If the researchers have completed the deciphering process, it only concerns a fragment of the original document, the majority of which disappeared in the eruption of Vesuvius in 79. Its external layers were considerably damaged by the successive manipulations of historians between 1800 and 1980. Hypotheses on the nature of its content could nevertheless be formulated. The themes covered, such as human nature, instinct or the moral progress of men, have led researchers to identify it as a “treatise on human nature”.

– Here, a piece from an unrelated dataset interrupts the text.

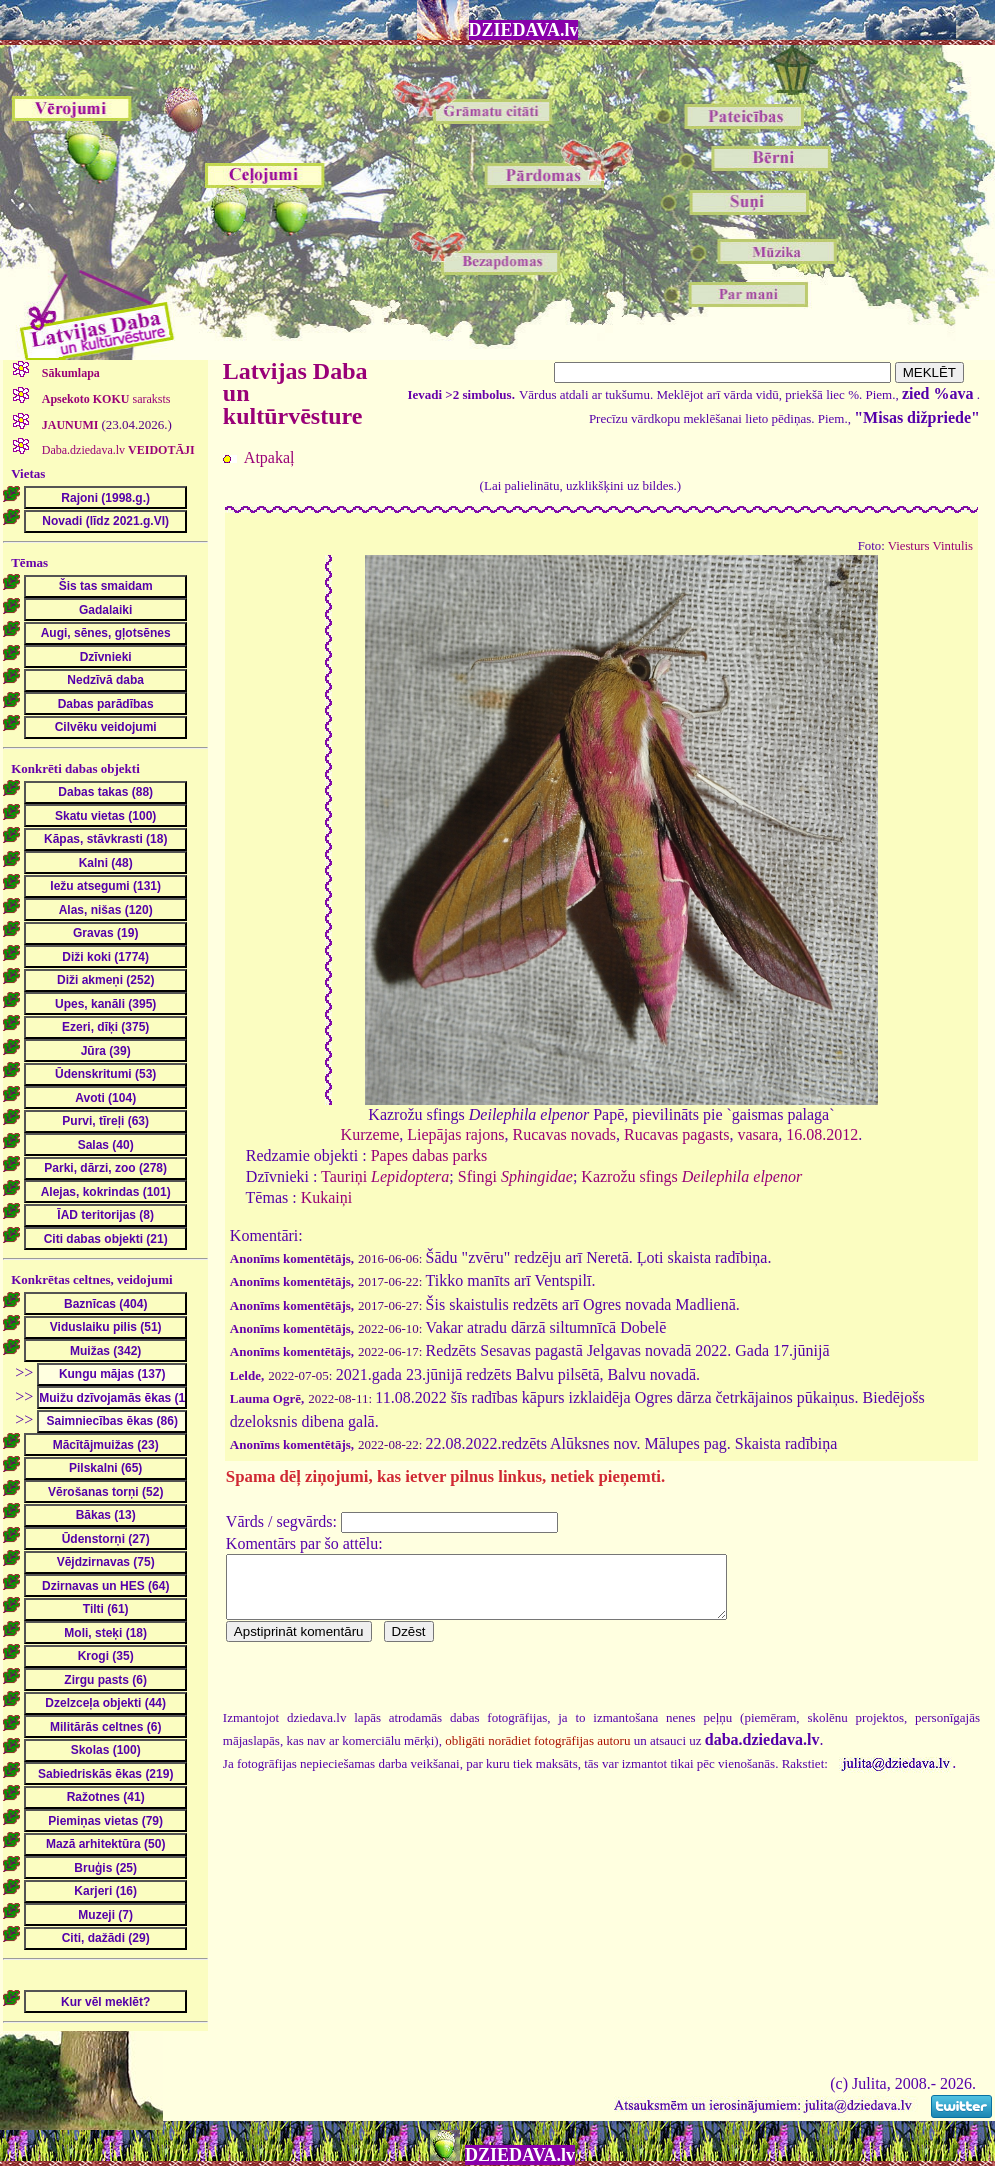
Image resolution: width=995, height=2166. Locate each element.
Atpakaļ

The mention of Aristocreon, the nephew and disciple of the philosopher Chrysippus identified among the authors of the Herculaneum papyri, suggests that it is a Stoic text. However, as reported by Alessia Lavorante, member of the American research team, we must proceed with caution, because the object belongs to a group linked to a predominantly Epicurean tradition. If the authentication of the author remains at the hypothesis stage, academics have managed to date the document between the 3rd and 2nd centuries BCE, making it one of the oldest papyri in the Villa. A discovery which allows us to rule out the attribution to Philodemus of Gadara, the main author of the Herculaneum papyri.

For the moment, the Vesuvius Challenge, a competition combining the tools of “machine learning”, computer vision and geometry with the objective of deciphering the carbonized scrolls of Herculaneum, has paid 1.8 million dollars (around 1.6 million euros) to the various participants who have declared discoveries. But until now, no advances of this magnitude had been reported: only words or papyrus passages had been deciphered. According to Brent Seales, “The Vesuvius Challenge technical team has significantly improved the software since the 2024 Vesuvius Challenge Grand Prix”a year when we could only read sequences of letters invisible to the human eye. This progress accompanies parallel advances on the “PHerc. Paris 4”, and “PHerc.139”, attributed to Philodemus of Gadara and titled by the researchers On Gods, Book 8.

Discovered in 1750 during archaeological excavations in Herculaneum, the Villa of the Papyrus had been buried by the eruption of Vesuvius in 79. It would have belonged to Piso, father-in-law of Julius Caesar and protector of the philosopher Philodemus of Gadara, an interpretation which is the subject of debate. Its library includes emblematic texts of Greek philosophy, such as extracts from From rerum natura of Lucretius and texts of Epicurus. The National Library of Naples and the Institut de France in Paris preserve the majority of papyrus scrolls. A group of sculptures, 1st century Roman copies of Greek models from the classical and Hellenistic periods, were also found there, including the famous bust of the Pseudo-Seneca from Naples.